↓↓↓
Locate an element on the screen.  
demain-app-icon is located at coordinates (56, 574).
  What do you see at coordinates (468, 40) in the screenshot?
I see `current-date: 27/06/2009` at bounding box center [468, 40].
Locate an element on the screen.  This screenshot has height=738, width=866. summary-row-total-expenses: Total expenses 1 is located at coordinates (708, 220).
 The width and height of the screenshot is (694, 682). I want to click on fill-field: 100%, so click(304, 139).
↑↑↑
↓↓↓
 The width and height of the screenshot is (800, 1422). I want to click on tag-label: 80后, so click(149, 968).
↑↑↑
◆ **Exercise directions**:
Pick out each of the lines above, in both blocks, that contains the word "click", and copy them out in full.

◆ **Solution to the problem**:
 The width and height of the screenshot is (694, 682). I want to click on fill-field: 100%, so click(304, 139).
 The width and height of the screenshot is (800, 1422). I want to click on tag-label: 80后, so click(149, 968).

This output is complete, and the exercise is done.